Did she use too many emoticons? Did he really have to write ROFLMAO to show he was laughing? E-mail falls somewhere between a phone call and a letter, but it has rules and pitfalls all its own.

"Instant messaging is better because the interaction is in real time," says Phil Maggio, who writes about Internet dating under the nom de plume Sebastian Chance and found his wife, a native of China, in an Internet chat room. "People reread their e-mails and use words they wouldn't use normally."

"If someone doesn't spell 'you' out in an e-mail," says Alexandra Robbins, author of Conquering Your Quarterlife Crisis (Perigee Books, 2004), "I assume the writer is in middle school. E-mail is today's form of a postal letter."

It's a scary thought. How good you are at cyberspace communication could determine your future -- at least as far as your love life is concerned.

Great e-mailing can't be taught. It's a gift, like all good writing. Kristen Tubman, a 25-year-old who lives in Mount Washington and travels a lot, still remembers the first e-mail she got from a friend in Honduras after he had put her on a plane back to the U.S.A. "The e-mail was all about the many buses he had to take to get back home." She loved it, which says something about his writing ability.

There are potential hazards with e-mail as a way to get to know someone before you even strike the first key. Take a look at your user name, suggests Lesley Carlin McElhattan, an etiquette maven for the new millennium. (See the Web site etiquette grrrls.com.) "It reflects who you want to be. If someone's is star warsforever@aol.com, be wary."

Still, for anyone who's a little shy, e-mail is safer than picking up the phone and making that first call. "It's easier than fumbling through a voicemail message they can't erase," points out Kermit Blaney, a 29-year-old who lives in Canton. "The initial contact of e-mail alleviates all that."

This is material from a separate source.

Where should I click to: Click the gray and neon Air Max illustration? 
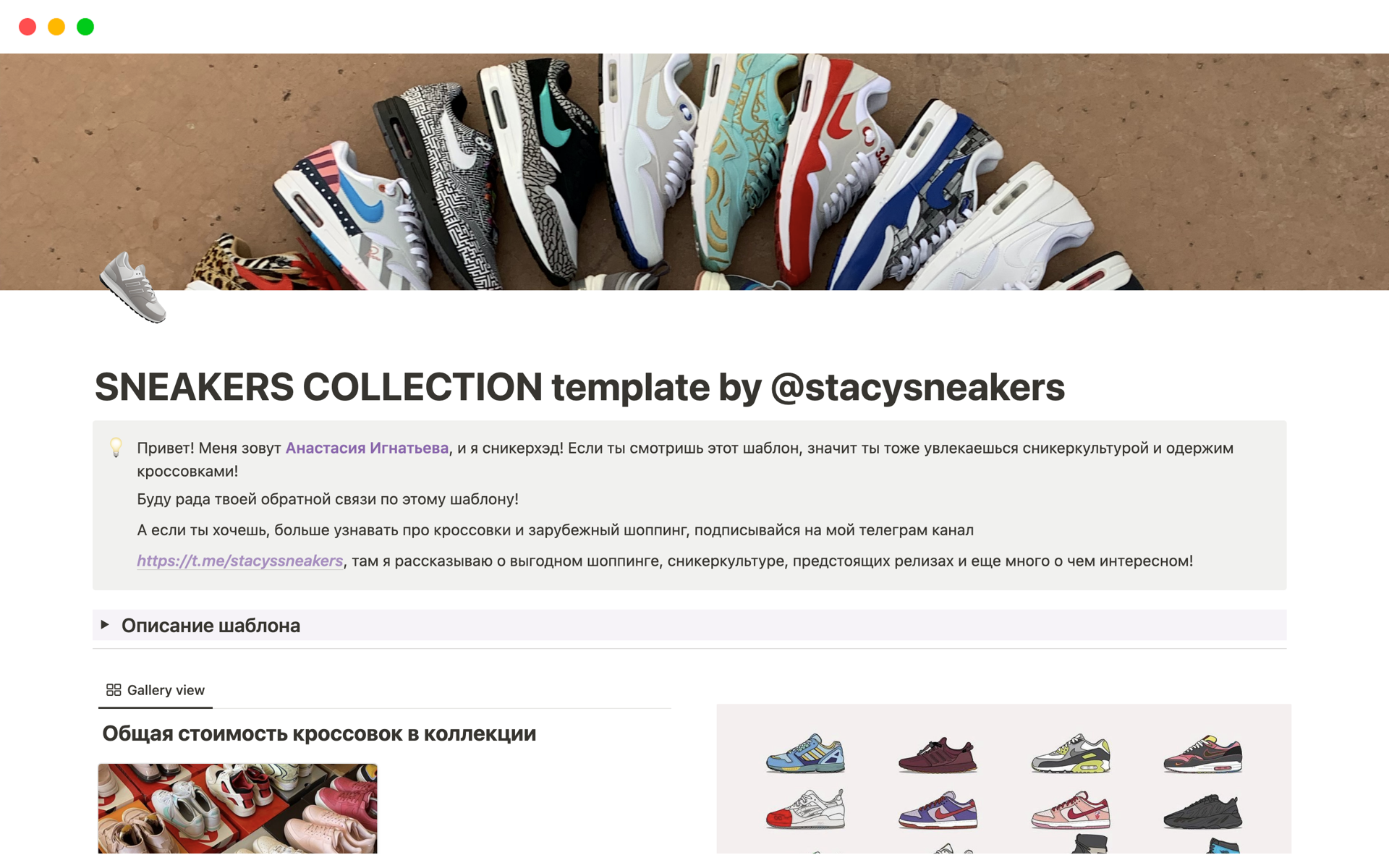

If nothing else, it can be proofread and reworked when it doesn't sound quite right.

"Just as people used to fret about the rules on when to call someone back," says Robbins, "now they agonize for hours over a four-line e-mail. Should I punctuate with a winky face? Will he think it's a cute winky face? A sexy winky face?"

How you present yourself in instant messaging and e-mail has become even more important because so many people are using dating sites and online communities like MySpace.com these days. Sharon Frost, 26, whose photos on MySpace (myspace.com / khoney) draw plenty of admirers, doesn't ask for much from the initial cyberspace message.

"If you just write to me and say, 'You're hot,' I don't bother to answer. If you say, 'Your elbows are pretty' as a way to break the ice, that's different." Frost, who lives in Ellicott City, isn't happy with "love your tattoos" either.

Lori Burton, also 26, responded to a first contact on a dating site by checking the guy's profile, which seemed interesting, and then sending a two-paragraph, friendly, chatty e-mail with questions. She got this response:

"It been pretty uneventful as of late. Nothing good or bad happening. Well Hope you had a good weekend or our enjoying one. So what is it you do for work. Are your from maryland."

"All spelling and grammar errors aside, even if you struggle with typing, just simply say, 'Hey, I can't type so well. Can I give you a call?'," the Parkville resident says. "But this e-mail is an entirely unacceptable and inappropriate response. I just don't have time to get to know someone two sentences at a time. Sorry."